Open kirillzh opened this issue 2 years ago • 5 comments

Consider this UDL interface:

interface Test {
  string to_string();
};

This generates Kotlin code that does not compile because toString() function is missing an override modifier since this is an open, member function declared in the Any class, which all classes implement in Kotlin:

interface Test {
    // This won't compile: 'toString' hides member of supertype 'Any' and needs 'override' modifier
    fun toString(): String
}

Correct way to fix generated Kotlin code is to add missing override modifier:

interface Test {
    override fun toString(): String
}

As far as I can tell, uniffi doesn't currently provide a way to generate override modifier. Would it be reasonable to add support for it, perhaps, with an UDL syntax like this?

interface Test {
  override string to_string();
};

Here's a real use case for this problem: https://github.com/bitcoindevkit/bdk-ffi/pull/154/files#r907940746. Meanwhile, an alternative workaround here is to use different API naming.

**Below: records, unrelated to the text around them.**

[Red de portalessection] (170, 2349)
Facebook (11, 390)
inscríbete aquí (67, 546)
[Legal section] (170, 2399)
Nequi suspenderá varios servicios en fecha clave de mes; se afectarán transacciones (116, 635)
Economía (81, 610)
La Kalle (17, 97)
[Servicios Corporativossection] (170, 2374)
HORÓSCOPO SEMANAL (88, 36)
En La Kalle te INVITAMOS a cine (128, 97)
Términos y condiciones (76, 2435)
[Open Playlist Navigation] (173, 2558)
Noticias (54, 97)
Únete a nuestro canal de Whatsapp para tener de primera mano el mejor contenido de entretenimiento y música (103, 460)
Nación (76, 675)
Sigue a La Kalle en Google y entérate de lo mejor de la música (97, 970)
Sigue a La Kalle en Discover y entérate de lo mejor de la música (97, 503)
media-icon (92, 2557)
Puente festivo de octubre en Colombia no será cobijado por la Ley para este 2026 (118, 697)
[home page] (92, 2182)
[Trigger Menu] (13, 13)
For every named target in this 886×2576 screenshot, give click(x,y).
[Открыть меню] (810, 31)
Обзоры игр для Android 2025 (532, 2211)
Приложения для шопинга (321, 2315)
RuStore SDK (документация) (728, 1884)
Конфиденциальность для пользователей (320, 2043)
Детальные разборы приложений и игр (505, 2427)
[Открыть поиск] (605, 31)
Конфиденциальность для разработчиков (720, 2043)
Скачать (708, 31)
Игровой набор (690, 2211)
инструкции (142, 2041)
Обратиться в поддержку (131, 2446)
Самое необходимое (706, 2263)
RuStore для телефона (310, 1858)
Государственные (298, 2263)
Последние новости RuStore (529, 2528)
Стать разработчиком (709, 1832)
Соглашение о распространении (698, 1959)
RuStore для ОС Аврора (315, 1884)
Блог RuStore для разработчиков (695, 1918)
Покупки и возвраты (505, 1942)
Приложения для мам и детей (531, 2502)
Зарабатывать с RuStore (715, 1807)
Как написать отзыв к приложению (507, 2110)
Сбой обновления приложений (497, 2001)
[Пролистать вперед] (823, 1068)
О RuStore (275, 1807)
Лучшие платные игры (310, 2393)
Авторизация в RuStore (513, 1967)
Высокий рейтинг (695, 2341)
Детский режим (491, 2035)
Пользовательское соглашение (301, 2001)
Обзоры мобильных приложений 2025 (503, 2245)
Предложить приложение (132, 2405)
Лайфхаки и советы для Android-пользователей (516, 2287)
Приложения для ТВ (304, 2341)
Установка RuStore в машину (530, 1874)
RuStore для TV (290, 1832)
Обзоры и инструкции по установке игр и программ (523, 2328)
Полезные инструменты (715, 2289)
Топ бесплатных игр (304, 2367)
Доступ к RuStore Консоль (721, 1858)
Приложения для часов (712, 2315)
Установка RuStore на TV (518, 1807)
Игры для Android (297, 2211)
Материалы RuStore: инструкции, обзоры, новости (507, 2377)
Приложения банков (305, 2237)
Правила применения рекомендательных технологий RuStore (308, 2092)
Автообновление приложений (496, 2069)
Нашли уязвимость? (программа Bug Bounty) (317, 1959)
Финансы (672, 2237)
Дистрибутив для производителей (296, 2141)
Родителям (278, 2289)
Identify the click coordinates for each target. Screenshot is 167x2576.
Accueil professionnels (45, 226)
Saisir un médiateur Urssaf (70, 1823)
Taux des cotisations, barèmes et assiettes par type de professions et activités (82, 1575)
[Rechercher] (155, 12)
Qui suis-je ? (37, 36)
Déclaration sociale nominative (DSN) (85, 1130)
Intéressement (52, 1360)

┆Issue is synchronized with this Jira Task ┆friendlyId: UNIFFI-177

kirillzh avatar Jun 28 '22 02:06 kirillzh

I don't know how to do this in general, since which functions need override is language-specific. However, a to_string method is very common and it could be nice to support. I think this would mean:

  • Having a way to flag the function. Maybe this is an attribute, or maybe we special-case the name to_string()
  • For languages that support it (which I think is all the current languages), generate a stringify function with the proper name and signature.

bendk avatar Jul 07 '22 23:07 bendk

@kirillzh Is there any situation in which toString wouldn't need an associated override in Kotlin?

If not, then @bendk, would you accept a PR that adds that behaviour to the Kotlin binding templates?

It would be akin to the existing code to do fixups for things like reserved words.

quad avatar Aug 18 '22 12:08 quad

There are only three methods on Kotlin's Any interface:

  • equals
  • hashCode
  • toString

I strongly suspect that toString is the only reasonable method for an FFI definition to override.

quad avatar Aug 18 '22 12:08 quad

(Potential) Implementation notes

  1. Add a function to CodeOracle, perhaps something like fn_name_on_base_class
  2. Implement it for each binding; kotlin will use it, python and swift won't, ruby could but overriding methods is painless in it.
  3. Use fn_name_on_base to add an override as appropriate in:

quad avatar Aug 18 '22 13:08 quad

I don't have a strong opinion here, but have some contradictory thoughts:

  • I'm not a huge fan of just "globally" hard-coding the name (ie, making toString() magically special) because that's not the right thing to do for other languages. Eg, Python would want the same method to be named __str__ - if we really want to allow "this is a special method that gives a string repr of the object", it should be possible to do that in a consistent way regardless of the binding language.
  • I'm also not convinced hashCode and equals should be ignored. @bendk and I have been chatting about allowing interfaces to be "traits", and such interfaces could be implemented either in Rust or in bindings - so Rust would be able to hold pointers to interfaces implemented in any or all languages. A logical (future, complicated) extension to this might be to allow a uniffi-based project to hold a hashmap of such interfaces. (To be clear, I don't think this is likely, but pushing uniffi's edge-cases is becoming an art form for some projects :) IOW, like the above point, a function who's intent is "do these objects compare equal?" should be something that generated override equals for Kotlin and def __eq__(...) in Python.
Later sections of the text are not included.